---------- EXTRACTED MATERIAL ----------

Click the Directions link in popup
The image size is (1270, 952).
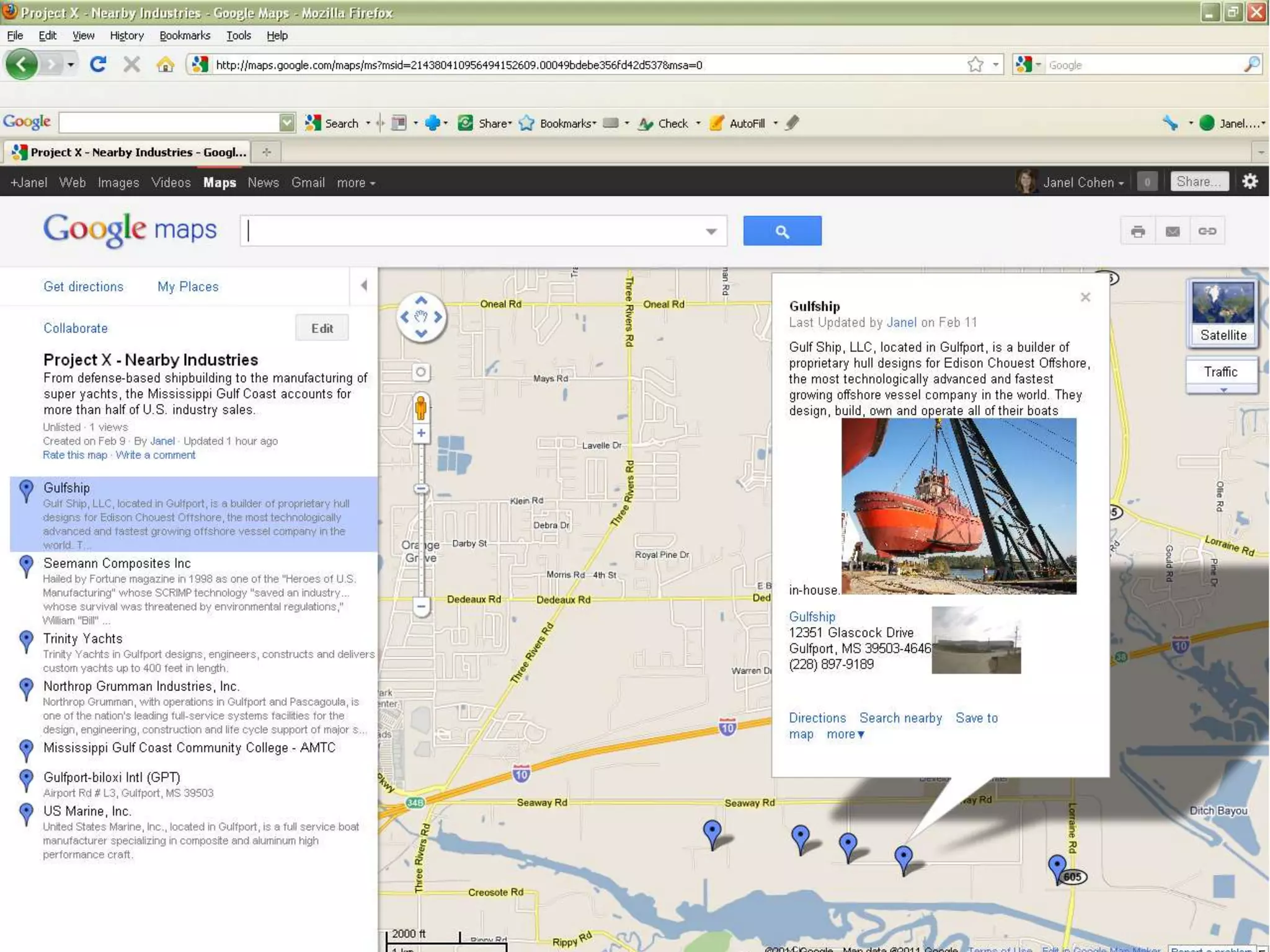click(x=817, y=718)
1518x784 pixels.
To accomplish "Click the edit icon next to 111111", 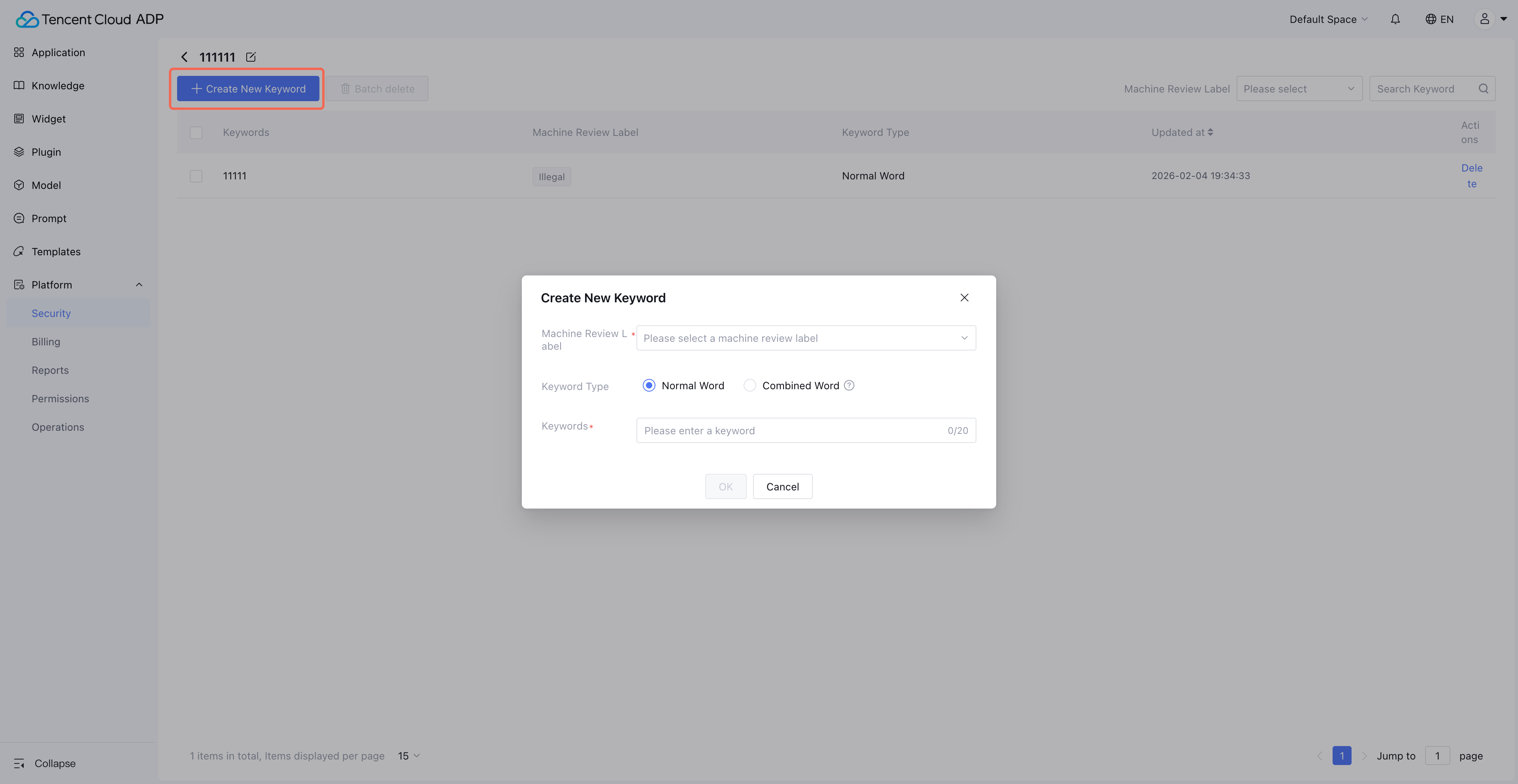I will coord(251,57).
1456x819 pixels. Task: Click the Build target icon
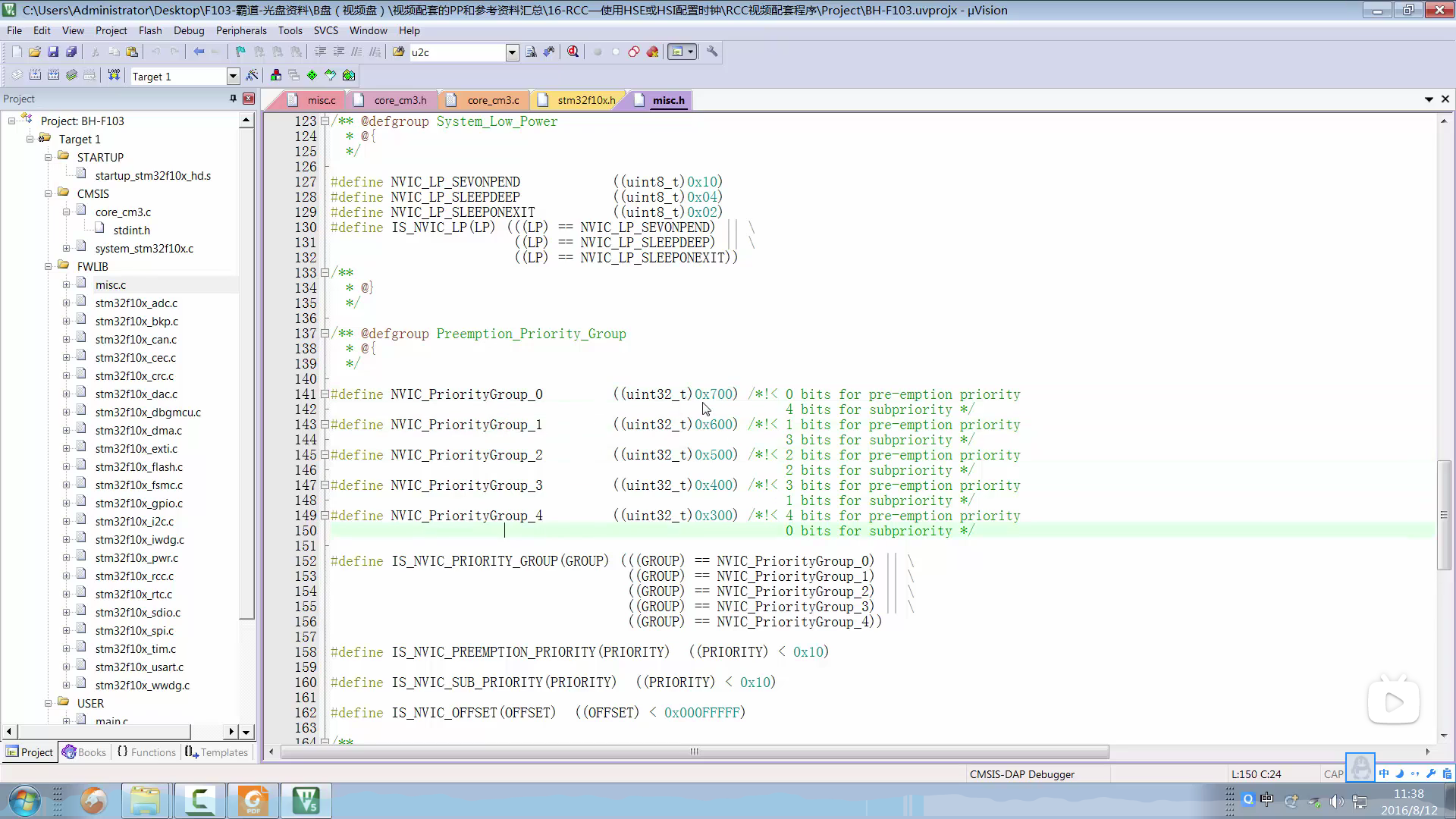click(x=35, y=75)
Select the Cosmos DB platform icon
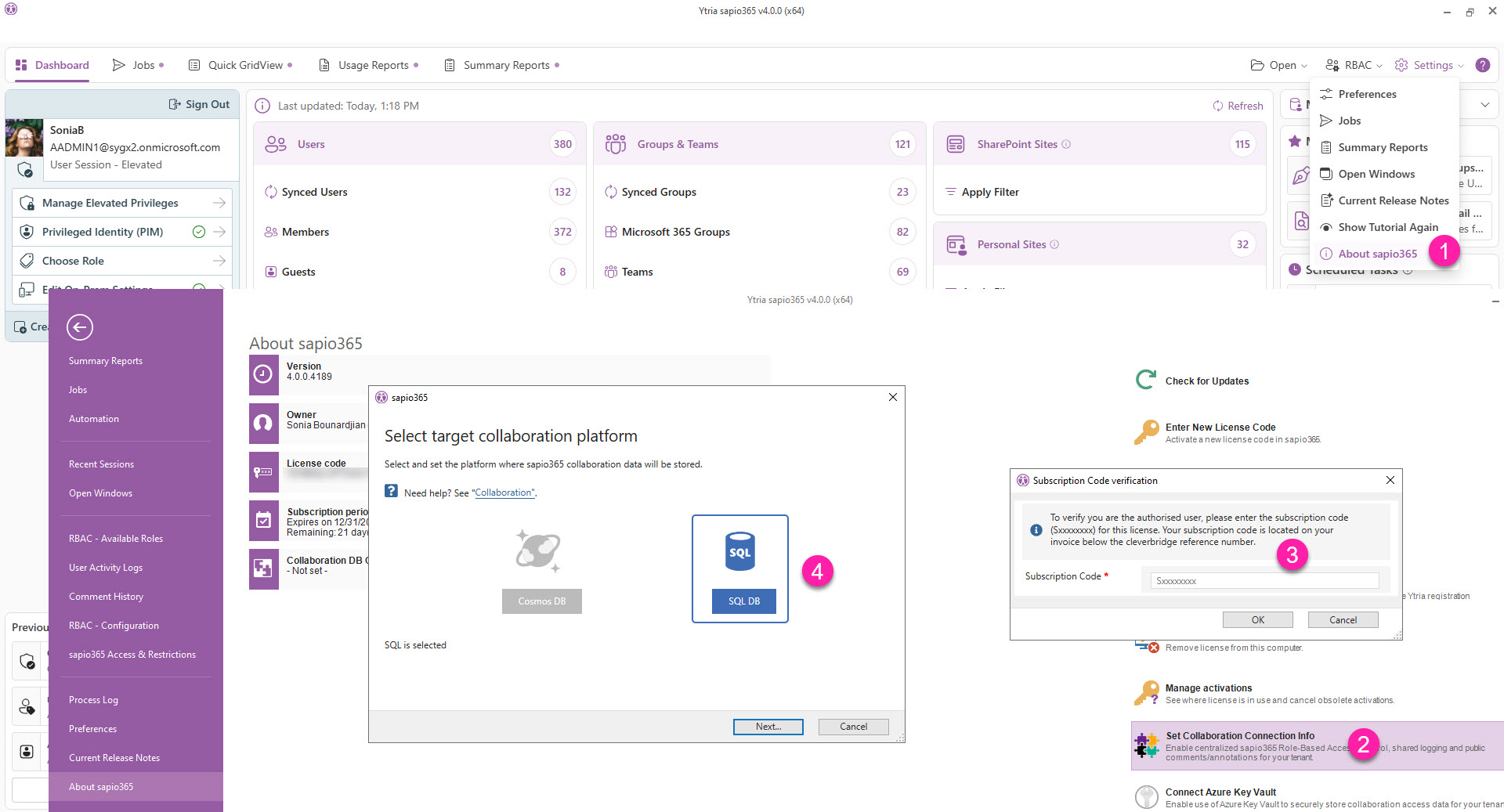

----------

§ DIRECTIONS: Starting at the line that contains "1456x819 pixels. Task: Click", retype every line through the end of the material exactly as written, including both end lines but no pictures.

§ WRITTEN RESPONSE:
1456x819 pixels. Task: Click the Build target icon
click(x=35, y=75)
Select the Cosmos DB platform icon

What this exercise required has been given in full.